How to cook the perfect duck breast
If you know me, you know I love my meat – a good steak, some crispy pork belly and I’m a happy man. But if there’s one meat that I will admit I play favourites with, it’s duck. I love it so much, I once woke my then girlfriend – now wife – in the middle of the night by shouting “Bangkok duck! Duck in brown sauce” in my sleep. You know it’s true love when instead of breaking up with me for that midnight heart-attack, she took me to Bangkok for my birthday to eat that duck. We sadly don’t get enough duck here, and when we do it’s tough, gristly meat. But we do get the occasional duck breast, and when it’s cooked perfectly, let me tell you, it’s a luxury. No other meat even compares.
So why duck breast? It’s actually perfect for Keto because it has that gorgeous layer of fat under the skin. Ducks are migratory birds, and just like us they need a good layer of fat to carry them through their long winter journeys – from their homes to our plates. (I apologise for that fowl joke.) To cook duck breast correctly, you have to render that fat, which helps you get that skin crispy.
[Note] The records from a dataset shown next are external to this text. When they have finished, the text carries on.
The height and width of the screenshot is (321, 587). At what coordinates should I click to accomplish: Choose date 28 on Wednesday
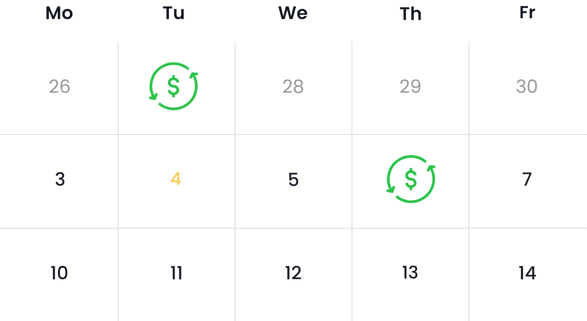tap(293, 86)
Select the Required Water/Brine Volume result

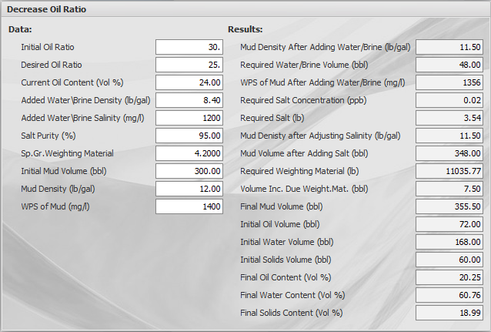pyautogui.click(x=449, y=65)
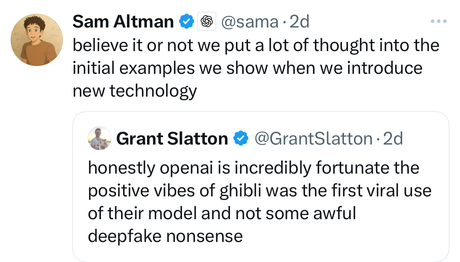460x262 pixels.
Task: Click "initial examples" in the main tweet
Action: click(x=134, y=68)
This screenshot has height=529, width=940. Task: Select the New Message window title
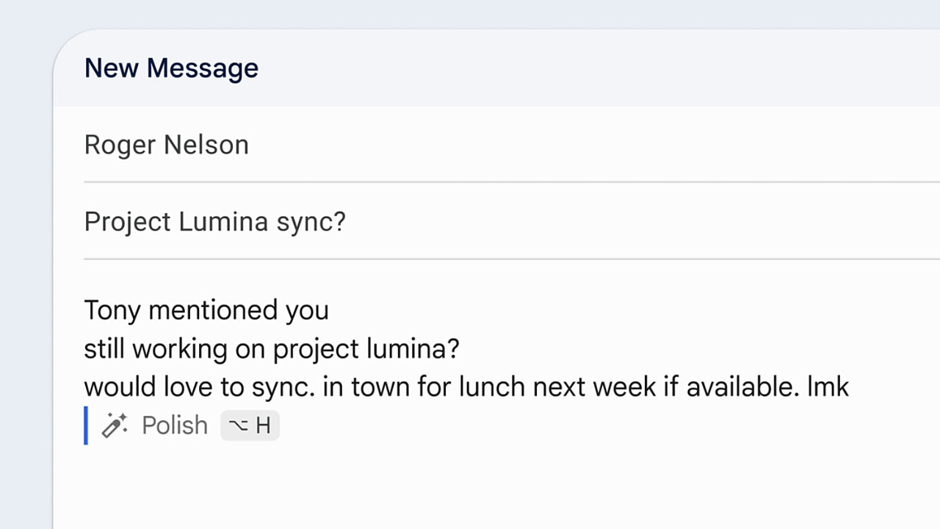click(171, 68)
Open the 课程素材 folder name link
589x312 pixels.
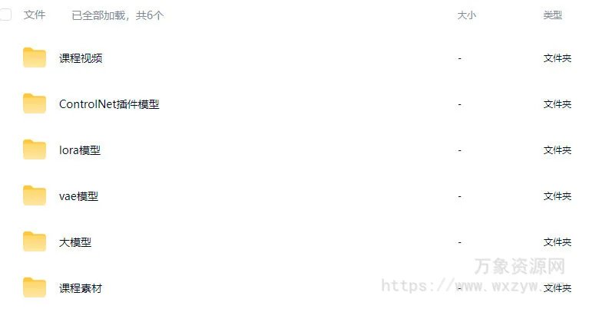[81, 288]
The end result is three textures in one – crispy skin, melt-in-the-mouth fat and juicy, tender meat underneath. Slather it with a sauce of your choice or just eat it straight off the pan as I do. It’s heaven.
Alright I’m sold. What are the pressure points here?
Honestly, it’s the easiest thing to cook if you just pay a bit of attention. A sharp knife will serve you well to score the fat. A meat thermometer will take the guesswork out of knowing when the duck is perfectly done. Oh and remember to start cooking the duck in a cold pan for the fat to render out properly. A cast iron pan is preferred because it can go straight into the oven, but if you don’t have one, a regular non-stick one will work as well. You’ll just need to take the breast out of the pan and transfer it to a baking tray that has been preheating in the oven. Please do not stick your non-stick pan in the oven unless you enjoy a spot of polymer fumes poisoning.
Also remember to let the duck breast rest – if you cut into it too early all the juices will flow out of it and you’ll end up with a dry, unpleasant piece of meat. And DO NOT throw away the rendered duck fat – it’s liquid gold! Use it in place of butter or oil in anything you’re making and you’ll kick the flavour of it up several notches.
What can I eat the duck breast with?
I just like to keep it real simple and eat it as is, but I’m also partial to sliced duck breast on rice, with my easy chicken gravy. If you’re on Keto, just replace the gravy with some butter and the rice with cauliflower rice.